Lena, a third-year Bachelor’s student in life-sciences engineering, can attest to the importance of girl-only groups. She gives cryptography workshops in an "escape game" format for secondary-school students in French-speaking Switzerland. These workshops serve as an introduction to the Alkindi nationwide cryptography competition and are run by SPS and EPFL’s School of Computer and Communication Sciences, in association with various non-profit organizations. "In the vast majority of cases, all-girl groups come out on top. But when a group consists only of boys, it’s often a recipe for disaster: competition trumps collaboration," says Lena.

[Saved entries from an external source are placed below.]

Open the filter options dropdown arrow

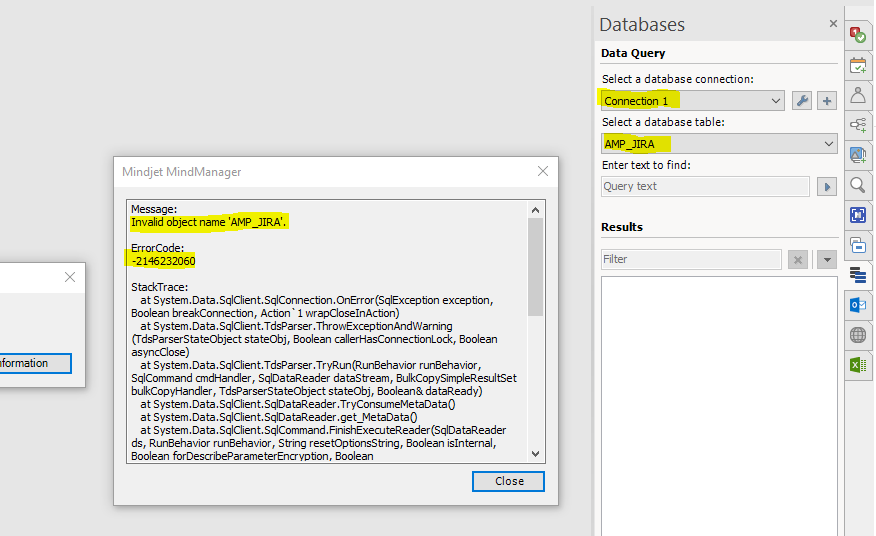827,259
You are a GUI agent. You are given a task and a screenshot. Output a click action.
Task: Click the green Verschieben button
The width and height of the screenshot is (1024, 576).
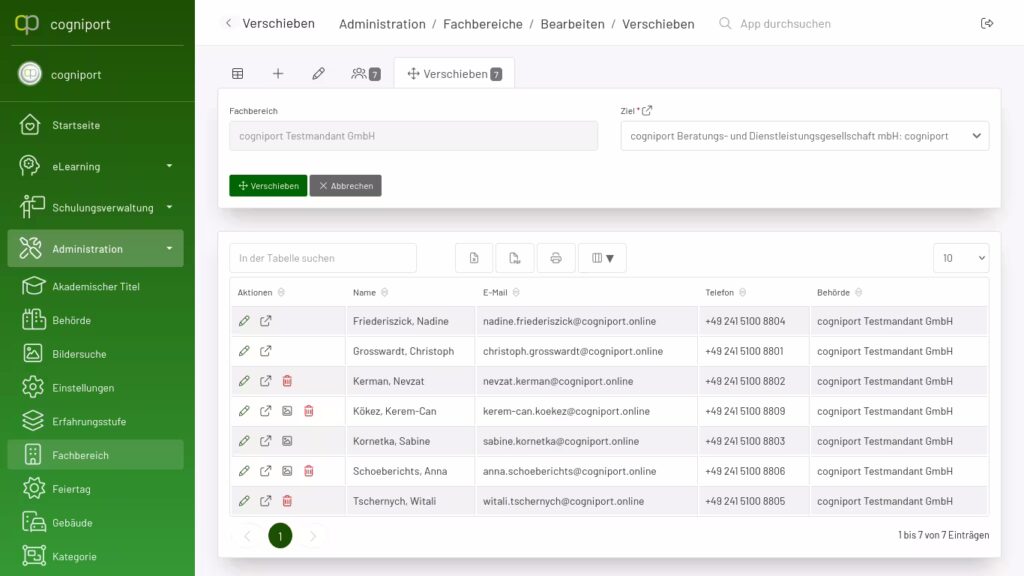pos(268,186)
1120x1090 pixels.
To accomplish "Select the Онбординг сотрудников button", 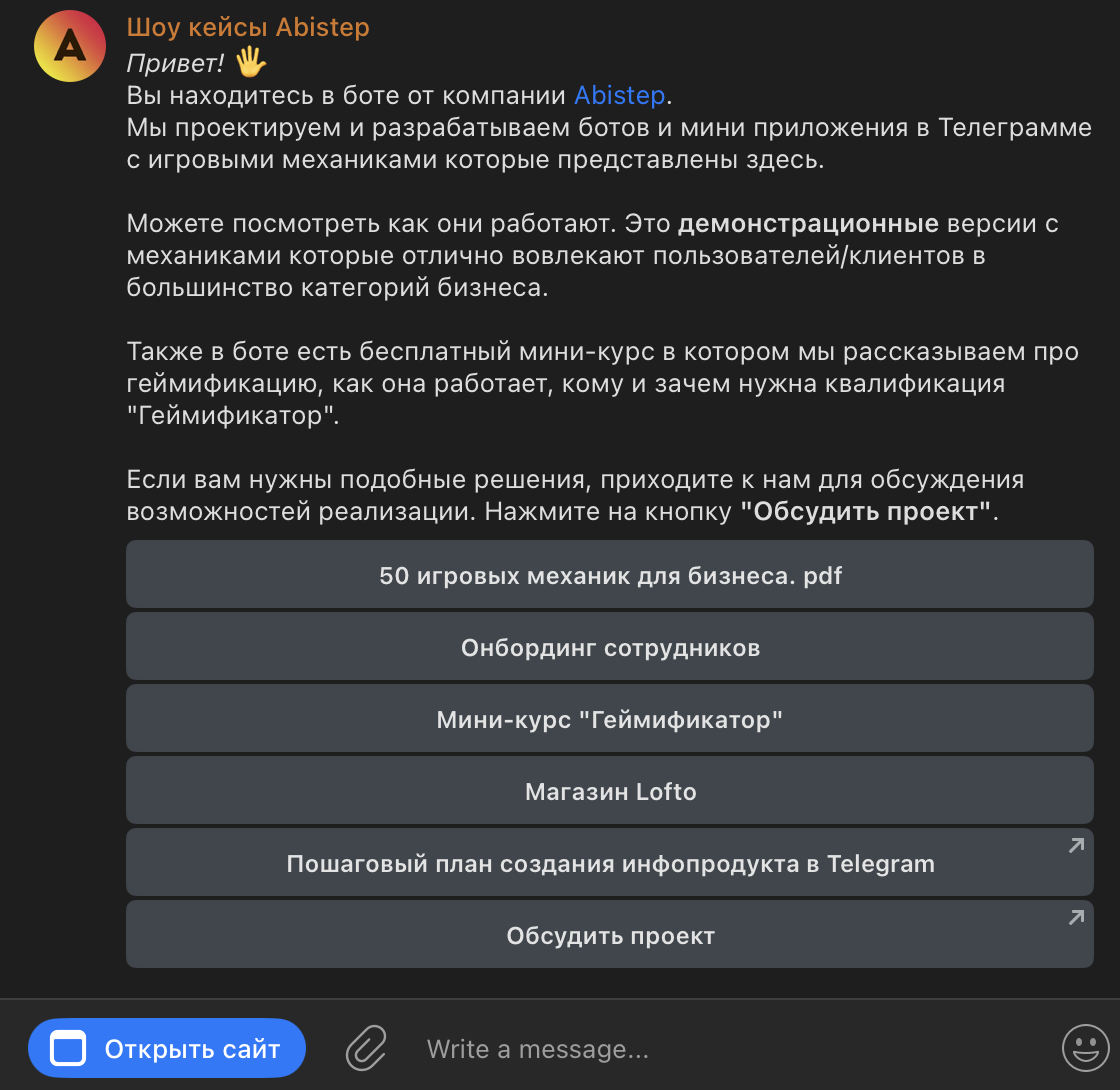I will [610, 648].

Lena is also a student assistant and gives workshops at the Girls’ Coding Club. She notes that "when boys are in the majority, girls can get discouraged. That’s where separating them makes sense, because it allows girls to reclaim their space and not feel judged or competitive. When it’s co-ed, boys will tend to want to put themselves forward, vaunt their achievements, and make light of their errors. Girls, on the other hand, will feel like they have to prove themselves and become easily discouraged at the slightest misstep."
Today, science has little or no place in certain cultural milieus. Our goal is to help foster a culture in which these fields play a role.

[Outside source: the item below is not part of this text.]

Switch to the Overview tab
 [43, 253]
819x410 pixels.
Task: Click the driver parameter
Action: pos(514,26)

Breaking down barriers and promoting cross-disciplinary approaches
A EPFL’s second strategy focuses on young people’s career path and training. A more subtle approach is needed here, as it involves getting teenagers interested in scienceand engineering-oriented programs. "Today, science has little or no place in certain cultural milieus. Our goal is to help foster a culture in which these fields play a role," says Sabrina Rami-Shojaei, head of EPFL’s Education Outreach Department (SPE). The idea is to get beyond silo-thinking and promote cross-disciplinary approaches. "To reach a female audience, you have to break down barriers and make engineering relevant," says Rami-Shojaei.

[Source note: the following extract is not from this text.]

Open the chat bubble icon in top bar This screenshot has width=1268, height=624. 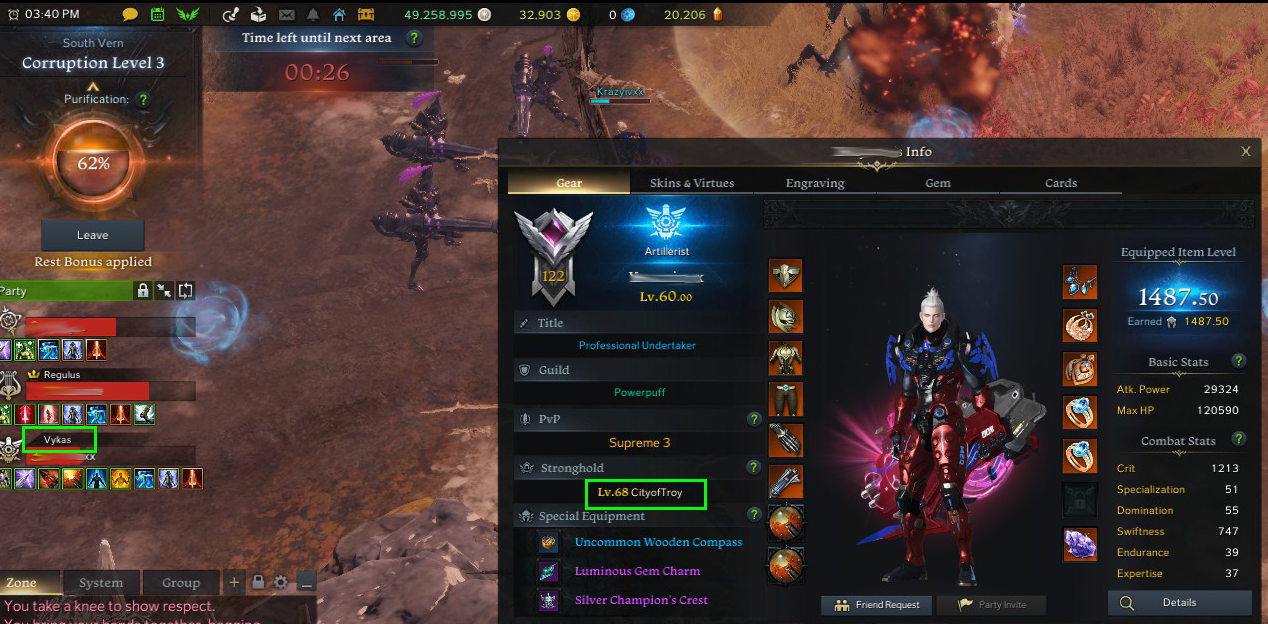pos(130,15)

This means, for example, highlighting engineering’s contribution to issues such as climate change, energy, health, sports and entrepreneurship - all of which can be studied at EPFL. "As it turns out, girls are often over-represented in these areas," says Laura Tibourcio, marketing manager at SPE. Practically speaking, the Department works closely with teachers, often in association with EPFL’s LEARN Center, providing them with teaching materials that are compatible with cantonal curricula. For example, SPE developed a teaching kit during the 2020 Youth Olympic Games that explores the engineering concepts behind helmets and skis. The summer sessions are another cross-disciplinary example, such as the session held last fall entitled "Nature, in Code," which showed how coding can be applied to genetic mutations, and a session on the general theory of relativity that included a philosophical dimension.
Removing barriers by breaking down social codes - that was the goal behind "Brilliant Inside," a nationwide trilingual campaign that SPE launched last year. The idea was to awaken the imagination of teenage girls and boys who, unbeknownst to them, often have a hidden aptitude for engineering that just needs to be nurtured.
"When we first introduced the Les sciences, ça m’intéresse! ("I’m interested in science!") program in 2003, we had only 24 girls," says Moser. Today, the program reaches over 12,000 girls and boys (in equal numbers) each year, and over 1,000 girls under the age of 16 take part in activities designed just for them. The success of such efforts is reflected in an increase in the number of women in EPFL classrooms. Progress is slow, however, because multiple factors are at work. Through its various initiatives, EPFL has developed nationwide expertise in this gender issue, which is attested to by its partnerships with cantonal public-education departments and other schools and institutions.